I get where you are coming from (and your screen name would seem to confirm that). But the fact is that Congress is federal, as is the executive.
The link returned a “page not found” error.
So far, the people in this thread who have replied to my original post have argued that federal government has the constitutional power to regulate immigration have not only not referenced a Supreme Court case to justify their stance, but have also ignored that the word immigration is not in the Constitution.
"From the accepted doctrine that the United States is a government of delegated powers, it follows that those not expressly granted, or reasonably to be implied from such as are conferred, are reserved to the states, or to the people. To forestall any suggestion to the contrary, the Tenth Amendment was adopted. The same proposition, otherwise stated, is that powers not granted are prohibited [emphasis added]." —United States v.
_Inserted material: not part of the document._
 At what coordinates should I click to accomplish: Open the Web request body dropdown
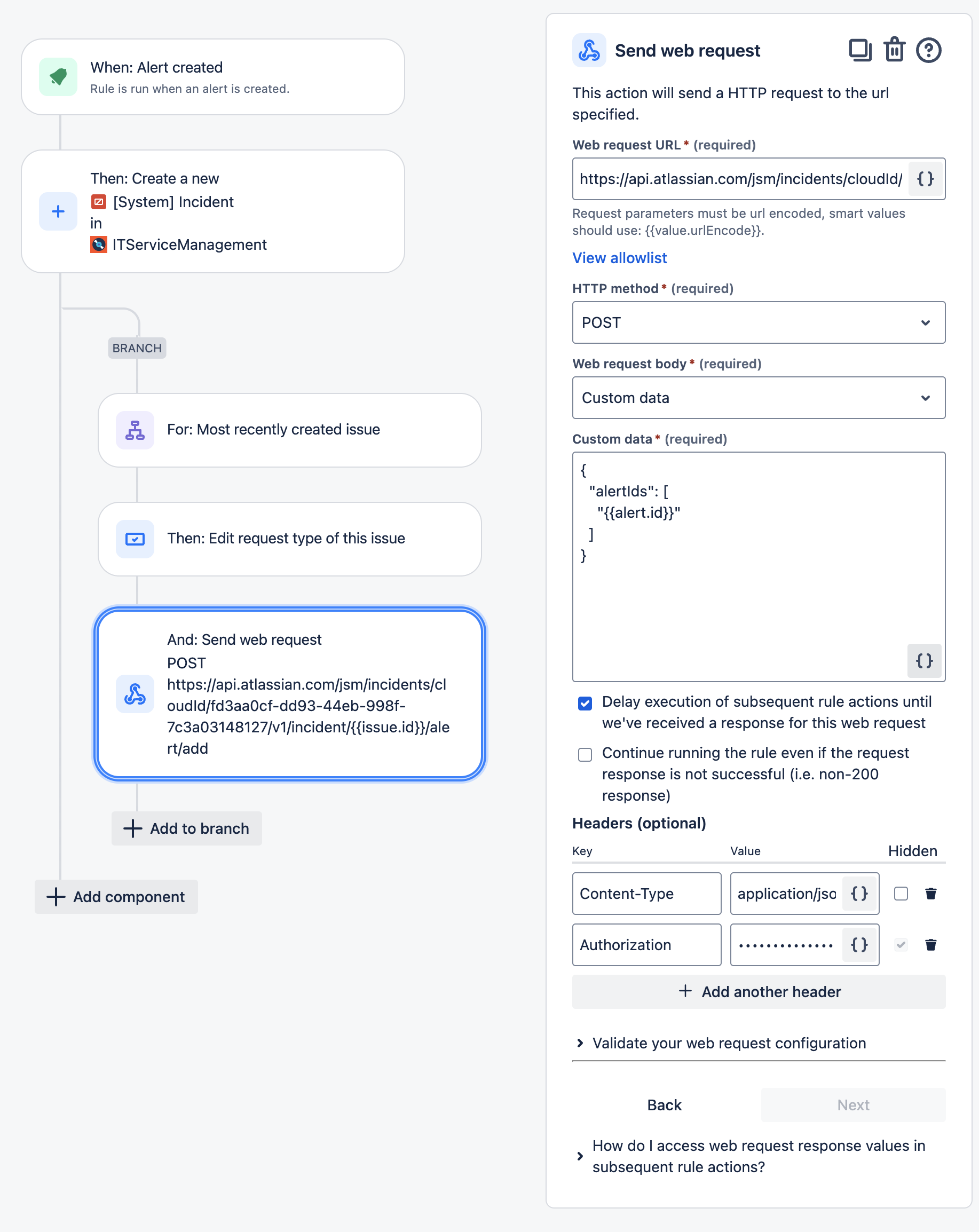(759, 398)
Butler, 1936.
So the Supreme Court's "no standing" reply to the states who were challenging federal immigration policy was arguably the best politically correct response that post-FDR era, institutionally indoctrinated justices could come up with imo.
“The link returned a ‘page not found’ error.”
Funny, it pulled up for me.
Try again:
https://constitution.congress.gov/browse/essay/artI-S8-C18-4-2-1/ALDE_00001255/
How do the various States lack standing? This is as un- Constitutional as it gets. I must see which Justices voted which way.
Only Justice Samuel Alito dissented from the court’s 8-1 judgment. He must be the most conservative on the Supreme Court.